Brady’s Restaurant, located on Durham Road, was an emblem of Chapel Hill’s rich history situated at the intersection of southern food, white supremacy, and the fight for desegregation and institutionalized equality. Brady’s opened its doors in 1936 and was notorious by neighbors for their “golden brown” fried chicken, swiss premium steaks, pork chops, barbeque chicken and homemade cornbread, all of which paid homage to the food traditions of the deep south.[1] While Brady’s Restaurant and the foods they served were intended to provide community members and students alike with a sense of nostalgia for their grandmother’s cooking, that warm southern welcome was not made available to everyone. In fact, in an era of Jim Crow Laws and The Civil Rights Movement, many establishments in Chapel Hill stirred up notions of segregation that resulted in unrest, sit-ins, and arrests throughout the town.

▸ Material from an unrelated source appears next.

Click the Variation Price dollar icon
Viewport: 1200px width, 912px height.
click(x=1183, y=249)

Although the United States Supreme Court outlawed segregation of public schools in 1954, it was not until 1955 that black students were admitted to the University of North Carolina at Chapel Hill.[2] While the school was integrated, restaurant and store owners in the area were able to dictate whether they wanted to operate as segregated or not. Those restaurants that chose segregation served as prime spots for local protests. 

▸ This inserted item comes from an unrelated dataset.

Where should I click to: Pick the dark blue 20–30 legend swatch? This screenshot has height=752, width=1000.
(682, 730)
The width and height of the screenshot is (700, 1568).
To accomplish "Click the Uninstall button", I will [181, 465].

On December 17, 1963, The Daily Tar Heel published a front-page story about the 36 people who were arrested for sit-ins across a four-day span. Activists participating in the sit-ins were arrested on accounts of trespassing and resisting officers by “going limp when police tried to remove them.”[3] While these sit-ins occurred at several fine-dining restaurants across Chapel Hill including The Pines and Leo’s, a majority of the arrests took place at Brady’s Restaurant.[4] Out of the 36 arrested, 20 of the protestors including 13 blacks and 7 whites were arrested at Brady’s Restaurant on a Sunday night after they were denied service and refused to leave.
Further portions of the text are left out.